Burner Herzog
SPB: What is your favorite Werner Herzog film?
Burner Herzog: I have two: Aguirre, Wrath of God and Bad Lieutenant: Port of Call New Orleans.
Aguirre is the classic first film Herzog did with lead actor Klaus Kinski, a man so odious that his behavior was even worse than the decadent exaggerations he published in his own autobiography. Crazy-eyed and armed with an explosive temper, he was pretty much born to play the titular character, a psychopathic mutineer on a colonial expedition for El Dorado, the fabled "city of gold" that drove many an explorer across the Atlantic. Problem is, once Aguirre's coup has succeeded, it only drives him, and the remaining crew, deeper into madness. The human condition, much? It's an evil Don Quixote of sorts. Just the other week, on our tour, I thought to myself, "Maybe I'm not so different from Aguirre..."
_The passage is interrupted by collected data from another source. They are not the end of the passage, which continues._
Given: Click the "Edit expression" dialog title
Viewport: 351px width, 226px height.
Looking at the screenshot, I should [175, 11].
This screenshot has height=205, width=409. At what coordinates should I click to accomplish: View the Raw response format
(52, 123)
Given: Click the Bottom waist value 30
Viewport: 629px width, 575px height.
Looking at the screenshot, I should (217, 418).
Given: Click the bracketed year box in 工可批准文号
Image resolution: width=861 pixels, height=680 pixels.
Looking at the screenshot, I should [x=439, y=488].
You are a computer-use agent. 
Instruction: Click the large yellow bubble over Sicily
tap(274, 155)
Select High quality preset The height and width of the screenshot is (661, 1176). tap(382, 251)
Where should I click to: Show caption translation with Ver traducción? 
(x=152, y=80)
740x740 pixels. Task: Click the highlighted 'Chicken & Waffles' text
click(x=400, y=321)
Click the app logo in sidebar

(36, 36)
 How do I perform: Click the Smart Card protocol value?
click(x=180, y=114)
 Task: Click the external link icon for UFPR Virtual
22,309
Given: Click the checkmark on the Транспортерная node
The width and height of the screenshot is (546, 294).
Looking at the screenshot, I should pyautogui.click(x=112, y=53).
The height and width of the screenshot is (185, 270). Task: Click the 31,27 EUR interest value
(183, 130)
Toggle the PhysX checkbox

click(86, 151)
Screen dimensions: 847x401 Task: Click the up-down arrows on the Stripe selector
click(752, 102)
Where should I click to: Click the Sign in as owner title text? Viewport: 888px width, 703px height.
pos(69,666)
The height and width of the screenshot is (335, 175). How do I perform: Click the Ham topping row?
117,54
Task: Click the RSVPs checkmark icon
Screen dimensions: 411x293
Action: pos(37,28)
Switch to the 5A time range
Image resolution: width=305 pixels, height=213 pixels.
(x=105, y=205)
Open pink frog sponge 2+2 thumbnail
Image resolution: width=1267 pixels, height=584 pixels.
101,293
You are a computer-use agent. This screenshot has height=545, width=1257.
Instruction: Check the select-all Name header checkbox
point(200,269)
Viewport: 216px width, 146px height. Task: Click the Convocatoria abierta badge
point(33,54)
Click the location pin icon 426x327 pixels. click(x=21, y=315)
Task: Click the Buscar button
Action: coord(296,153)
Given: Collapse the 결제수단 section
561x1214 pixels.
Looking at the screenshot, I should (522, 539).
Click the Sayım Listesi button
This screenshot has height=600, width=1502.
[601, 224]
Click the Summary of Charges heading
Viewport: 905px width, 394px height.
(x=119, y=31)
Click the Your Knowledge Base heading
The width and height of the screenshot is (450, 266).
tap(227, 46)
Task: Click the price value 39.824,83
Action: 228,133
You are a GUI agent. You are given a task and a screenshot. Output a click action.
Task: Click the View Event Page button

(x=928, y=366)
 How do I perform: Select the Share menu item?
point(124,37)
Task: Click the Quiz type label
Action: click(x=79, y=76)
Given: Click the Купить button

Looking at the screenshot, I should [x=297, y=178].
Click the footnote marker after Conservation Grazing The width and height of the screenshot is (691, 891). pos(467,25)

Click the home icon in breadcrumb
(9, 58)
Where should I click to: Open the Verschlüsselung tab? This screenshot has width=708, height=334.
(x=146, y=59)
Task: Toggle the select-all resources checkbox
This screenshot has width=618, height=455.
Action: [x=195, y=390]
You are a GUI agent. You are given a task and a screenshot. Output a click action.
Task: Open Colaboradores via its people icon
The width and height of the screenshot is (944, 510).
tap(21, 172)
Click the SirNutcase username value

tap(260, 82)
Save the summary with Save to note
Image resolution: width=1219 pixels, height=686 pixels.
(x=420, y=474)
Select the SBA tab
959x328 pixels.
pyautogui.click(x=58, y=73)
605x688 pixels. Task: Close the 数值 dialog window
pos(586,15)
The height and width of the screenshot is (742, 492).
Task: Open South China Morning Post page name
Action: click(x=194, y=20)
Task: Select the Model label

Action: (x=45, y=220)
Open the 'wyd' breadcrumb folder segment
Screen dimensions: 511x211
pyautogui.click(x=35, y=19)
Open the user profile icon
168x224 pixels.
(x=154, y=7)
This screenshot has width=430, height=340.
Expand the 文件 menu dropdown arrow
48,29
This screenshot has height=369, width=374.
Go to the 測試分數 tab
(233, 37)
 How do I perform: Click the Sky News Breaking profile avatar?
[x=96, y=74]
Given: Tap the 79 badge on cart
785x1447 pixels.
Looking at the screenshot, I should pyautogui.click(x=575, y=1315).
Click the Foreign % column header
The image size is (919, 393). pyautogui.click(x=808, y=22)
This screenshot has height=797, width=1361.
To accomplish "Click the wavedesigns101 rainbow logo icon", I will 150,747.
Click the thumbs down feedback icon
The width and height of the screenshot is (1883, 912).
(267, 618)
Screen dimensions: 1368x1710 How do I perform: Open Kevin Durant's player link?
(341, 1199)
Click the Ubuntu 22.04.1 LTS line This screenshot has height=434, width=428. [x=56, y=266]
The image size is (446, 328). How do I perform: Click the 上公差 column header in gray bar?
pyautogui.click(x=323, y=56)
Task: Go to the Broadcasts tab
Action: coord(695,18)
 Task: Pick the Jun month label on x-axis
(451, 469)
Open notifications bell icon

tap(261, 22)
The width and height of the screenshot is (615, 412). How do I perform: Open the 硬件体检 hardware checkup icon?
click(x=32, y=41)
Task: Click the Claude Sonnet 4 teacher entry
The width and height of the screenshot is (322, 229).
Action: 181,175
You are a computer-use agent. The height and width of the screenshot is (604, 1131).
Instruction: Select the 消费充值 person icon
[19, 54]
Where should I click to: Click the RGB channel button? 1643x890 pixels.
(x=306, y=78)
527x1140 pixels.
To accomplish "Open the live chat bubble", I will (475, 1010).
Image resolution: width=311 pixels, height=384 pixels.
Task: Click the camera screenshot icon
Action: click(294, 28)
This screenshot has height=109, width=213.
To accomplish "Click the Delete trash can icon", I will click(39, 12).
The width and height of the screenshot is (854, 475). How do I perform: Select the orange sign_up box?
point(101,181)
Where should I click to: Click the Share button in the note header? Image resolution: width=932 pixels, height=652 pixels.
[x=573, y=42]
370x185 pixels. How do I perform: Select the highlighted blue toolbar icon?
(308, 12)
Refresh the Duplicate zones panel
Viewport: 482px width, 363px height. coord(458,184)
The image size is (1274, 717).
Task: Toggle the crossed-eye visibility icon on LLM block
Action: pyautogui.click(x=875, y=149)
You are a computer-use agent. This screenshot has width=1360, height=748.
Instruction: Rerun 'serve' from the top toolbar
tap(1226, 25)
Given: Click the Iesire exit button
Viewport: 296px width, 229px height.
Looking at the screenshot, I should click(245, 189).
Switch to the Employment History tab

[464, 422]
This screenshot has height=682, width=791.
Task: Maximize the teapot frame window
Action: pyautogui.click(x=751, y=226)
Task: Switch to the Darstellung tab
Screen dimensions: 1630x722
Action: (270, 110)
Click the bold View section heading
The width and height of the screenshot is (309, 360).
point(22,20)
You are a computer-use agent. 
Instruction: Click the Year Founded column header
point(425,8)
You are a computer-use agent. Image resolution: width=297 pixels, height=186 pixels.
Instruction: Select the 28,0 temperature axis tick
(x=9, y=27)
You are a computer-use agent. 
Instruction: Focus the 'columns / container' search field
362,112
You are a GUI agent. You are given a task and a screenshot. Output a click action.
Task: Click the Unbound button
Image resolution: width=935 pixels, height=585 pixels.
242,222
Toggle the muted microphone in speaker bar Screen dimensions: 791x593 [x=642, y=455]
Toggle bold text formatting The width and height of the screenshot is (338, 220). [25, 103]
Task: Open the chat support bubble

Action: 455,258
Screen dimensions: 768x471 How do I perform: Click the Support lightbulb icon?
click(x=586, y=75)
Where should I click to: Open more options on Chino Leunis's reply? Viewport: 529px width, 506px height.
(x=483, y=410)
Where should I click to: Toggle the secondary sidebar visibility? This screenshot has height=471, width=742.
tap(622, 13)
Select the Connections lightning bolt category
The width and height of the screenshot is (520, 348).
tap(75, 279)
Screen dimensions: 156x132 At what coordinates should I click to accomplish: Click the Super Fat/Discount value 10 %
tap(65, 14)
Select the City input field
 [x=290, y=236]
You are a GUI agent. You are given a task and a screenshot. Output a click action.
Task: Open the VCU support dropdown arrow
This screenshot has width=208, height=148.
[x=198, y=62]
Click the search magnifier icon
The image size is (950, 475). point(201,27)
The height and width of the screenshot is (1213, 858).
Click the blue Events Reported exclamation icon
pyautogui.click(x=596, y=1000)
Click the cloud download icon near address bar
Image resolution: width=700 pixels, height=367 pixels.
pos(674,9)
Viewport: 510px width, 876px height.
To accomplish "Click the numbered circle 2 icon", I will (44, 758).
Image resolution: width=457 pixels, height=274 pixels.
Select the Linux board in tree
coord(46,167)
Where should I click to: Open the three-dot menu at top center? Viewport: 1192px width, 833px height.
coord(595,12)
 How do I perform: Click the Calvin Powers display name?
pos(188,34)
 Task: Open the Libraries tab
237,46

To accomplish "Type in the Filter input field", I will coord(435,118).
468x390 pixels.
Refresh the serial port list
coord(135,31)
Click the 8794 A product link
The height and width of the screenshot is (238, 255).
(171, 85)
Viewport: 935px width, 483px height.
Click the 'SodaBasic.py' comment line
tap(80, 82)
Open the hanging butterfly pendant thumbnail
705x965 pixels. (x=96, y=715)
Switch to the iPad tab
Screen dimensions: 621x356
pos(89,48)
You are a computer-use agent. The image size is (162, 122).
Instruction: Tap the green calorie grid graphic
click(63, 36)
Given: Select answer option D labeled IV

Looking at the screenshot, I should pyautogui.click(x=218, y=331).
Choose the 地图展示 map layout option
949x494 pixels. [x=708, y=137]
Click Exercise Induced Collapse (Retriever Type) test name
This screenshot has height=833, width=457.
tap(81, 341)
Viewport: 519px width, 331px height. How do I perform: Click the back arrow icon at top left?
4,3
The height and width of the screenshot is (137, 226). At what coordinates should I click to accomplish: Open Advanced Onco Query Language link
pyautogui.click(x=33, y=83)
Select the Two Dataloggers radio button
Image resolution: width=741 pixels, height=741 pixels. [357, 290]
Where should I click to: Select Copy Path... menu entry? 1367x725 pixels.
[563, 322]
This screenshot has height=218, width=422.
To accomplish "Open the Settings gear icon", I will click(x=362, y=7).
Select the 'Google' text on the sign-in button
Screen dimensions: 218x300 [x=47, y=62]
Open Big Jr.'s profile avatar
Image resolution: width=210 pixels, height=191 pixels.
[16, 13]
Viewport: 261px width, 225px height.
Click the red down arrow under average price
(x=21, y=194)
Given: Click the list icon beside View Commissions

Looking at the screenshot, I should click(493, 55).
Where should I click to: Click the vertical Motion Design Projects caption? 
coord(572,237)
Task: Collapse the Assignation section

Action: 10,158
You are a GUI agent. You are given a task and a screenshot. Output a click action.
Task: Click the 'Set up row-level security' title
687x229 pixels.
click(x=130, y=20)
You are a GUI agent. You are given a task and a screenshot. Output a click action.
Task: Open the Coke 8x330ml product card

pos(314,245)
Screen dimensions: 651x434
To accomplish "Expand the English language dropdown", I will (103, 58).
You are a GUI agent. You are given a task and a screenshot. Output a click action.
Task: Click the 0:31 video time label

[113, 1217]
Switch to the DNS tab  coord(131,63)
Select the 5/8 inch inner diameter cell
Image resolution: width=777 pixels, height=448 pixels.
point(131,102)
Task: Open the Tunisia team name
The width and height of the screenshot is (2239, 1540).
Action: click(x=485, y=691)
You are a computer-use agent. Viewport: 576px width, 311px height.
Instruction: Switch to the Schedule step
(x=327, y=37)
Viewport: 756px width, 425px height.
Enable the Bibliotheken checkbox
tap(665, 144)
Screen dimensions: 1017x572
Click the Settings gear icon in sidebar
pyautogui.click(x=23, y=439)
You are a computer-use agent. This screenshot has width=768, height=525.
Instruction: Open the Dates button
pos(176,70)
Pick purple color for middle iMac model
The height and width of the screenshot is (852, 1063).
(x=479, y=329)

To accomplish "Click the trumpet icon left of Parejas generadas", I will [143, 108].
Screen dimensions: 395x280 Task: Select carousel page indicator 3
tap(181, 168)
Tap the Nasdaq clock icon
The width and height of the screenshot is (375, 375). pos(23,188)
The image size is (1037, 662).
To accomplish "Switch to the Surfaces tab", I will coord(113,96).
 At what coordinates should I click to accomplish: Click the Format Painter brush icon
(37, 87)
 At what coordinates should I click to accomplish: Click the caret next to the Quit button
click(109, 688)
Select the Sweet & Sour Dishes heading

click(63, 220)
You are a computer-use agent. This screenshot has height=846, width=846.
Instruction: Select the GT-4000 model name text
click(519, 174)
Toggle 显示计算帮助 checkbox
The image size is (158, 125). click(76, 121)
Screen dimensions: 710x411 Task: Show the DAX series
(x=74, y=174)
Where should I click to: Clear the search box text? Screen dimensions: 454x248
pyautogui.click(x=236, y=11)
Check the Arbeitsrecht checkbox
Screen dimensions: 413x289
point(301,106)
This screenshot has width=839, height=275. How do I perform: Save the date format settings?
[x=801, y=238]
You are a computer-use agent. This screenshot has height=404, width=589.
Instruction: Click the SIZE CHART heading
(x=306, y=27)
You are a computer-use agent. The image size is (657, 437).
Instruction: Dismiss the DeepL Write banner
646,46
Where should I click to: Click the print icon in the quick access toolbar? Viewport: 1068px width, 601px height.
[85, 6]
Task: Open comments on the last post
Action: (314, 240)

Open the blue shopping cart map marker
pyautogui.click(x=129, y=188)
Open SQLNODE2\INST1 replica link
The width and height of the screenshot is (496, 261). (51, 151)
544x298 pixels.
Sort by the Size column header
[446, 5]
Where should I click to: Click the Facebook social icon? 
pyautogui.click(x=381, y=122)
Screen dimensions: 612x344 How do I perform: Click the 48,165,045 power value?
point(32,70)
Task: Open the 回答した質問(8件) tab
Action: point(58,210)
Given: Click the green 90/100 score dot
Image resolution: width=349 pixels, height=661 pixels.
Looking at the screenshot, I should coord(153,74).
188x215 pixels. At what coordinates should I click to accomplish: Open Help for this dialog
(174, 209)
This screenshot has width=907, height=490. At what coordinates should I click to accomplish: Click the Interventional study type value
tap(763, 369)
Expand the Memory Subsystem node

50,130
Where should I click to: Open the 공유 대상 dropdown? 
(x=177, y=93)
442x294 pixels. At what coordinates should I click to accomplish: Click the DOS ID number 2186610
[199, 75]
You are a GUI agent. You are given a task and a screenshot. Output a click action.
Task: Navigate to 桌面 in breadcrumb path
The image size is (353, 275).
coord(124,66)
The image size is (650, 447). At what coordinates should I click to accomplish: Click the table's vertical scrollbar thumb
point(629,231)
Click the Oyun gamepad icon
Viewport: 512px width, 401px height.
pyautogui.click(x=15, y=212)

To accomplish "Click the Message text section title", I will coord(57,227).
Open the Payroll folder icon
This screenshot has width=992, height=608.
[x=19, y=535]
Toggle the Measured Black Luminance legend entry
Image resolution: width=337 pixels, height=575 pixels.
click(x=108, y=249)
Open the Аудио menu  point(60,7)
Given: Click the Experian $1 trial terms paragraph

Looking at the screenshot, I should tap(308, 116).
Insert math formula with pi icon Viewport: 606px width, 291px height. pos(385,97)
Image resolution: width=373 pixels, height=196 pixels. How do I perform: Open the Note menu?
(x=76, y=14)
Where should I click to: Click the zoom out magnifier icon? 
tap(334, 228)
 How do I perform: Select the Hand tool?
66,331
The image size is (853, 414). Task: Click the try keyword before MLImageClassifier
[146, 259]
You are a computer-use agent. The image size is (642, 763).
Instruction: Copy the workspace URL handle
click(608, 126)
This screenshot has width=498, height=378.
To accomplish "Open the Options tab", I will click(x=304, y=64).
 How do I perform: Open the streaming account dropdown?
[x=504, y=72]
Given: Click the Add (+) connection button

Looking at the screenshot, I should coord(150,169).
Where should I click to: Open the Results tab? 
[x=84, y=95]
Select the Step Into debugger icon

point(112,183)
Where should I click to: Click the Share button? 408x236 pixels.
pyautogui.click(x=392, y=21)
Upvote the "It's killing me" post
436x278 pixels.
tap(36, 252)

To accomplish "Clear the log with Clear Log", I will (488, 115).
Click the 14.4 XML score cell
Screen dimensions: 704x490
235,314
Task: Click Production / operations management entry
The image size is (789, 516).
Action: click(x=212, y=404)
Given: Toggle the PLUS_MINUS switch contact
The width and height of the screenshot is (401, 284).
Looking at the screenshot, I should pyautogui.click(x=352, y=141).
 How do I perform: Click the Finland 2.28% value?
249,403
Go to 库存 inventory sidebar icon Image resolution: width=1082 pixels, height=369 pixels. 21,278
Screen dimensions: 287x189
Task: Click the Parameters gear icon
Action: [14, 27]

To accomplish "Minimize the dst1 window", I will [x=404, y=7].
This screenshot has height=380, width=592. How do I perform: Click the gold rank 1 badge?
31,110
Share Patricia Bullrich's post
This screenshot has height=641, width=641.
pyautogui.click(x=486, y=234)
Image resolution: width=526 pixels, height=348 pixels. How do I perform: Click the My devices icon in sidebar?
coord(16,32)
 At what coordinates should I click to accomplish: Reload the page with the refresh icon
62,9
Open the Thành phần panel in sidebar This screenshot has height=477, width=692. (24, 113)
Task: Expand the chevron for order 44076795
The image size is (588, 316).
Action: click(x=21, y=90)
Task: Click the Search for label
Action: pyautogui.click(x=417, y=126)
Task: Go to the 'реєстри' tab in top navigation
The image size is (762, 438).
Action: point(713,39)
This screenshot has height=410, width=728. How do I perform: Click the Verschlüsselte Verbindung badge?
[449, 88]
Bad Lieutenant is the best movie of the aughts, for my money, as well as one of the few films of my lifetime that lived up to the promise of its trailer. This time, Herzog tapped Nic Cage to play lead, letting him run riot all over a somewhat ridiculous anti-morality tale of a police detective who, following a debilitating injury, loses his compass and sinks into addiction. All manner of hilarity and depravity ensues before the film climaxes with not one but three deus ex machina's -- in a single scene. It's almost nihilistic in its contempt for plot or any particular values, but there's still a real love you can feel on the director's part for its characters, and the weird world they inhabit, not far beneath the surface. A film I watch, and reference, again and again. (I'm even considering naming our next album Bad Lieutenant: Port of Call New Orleans.)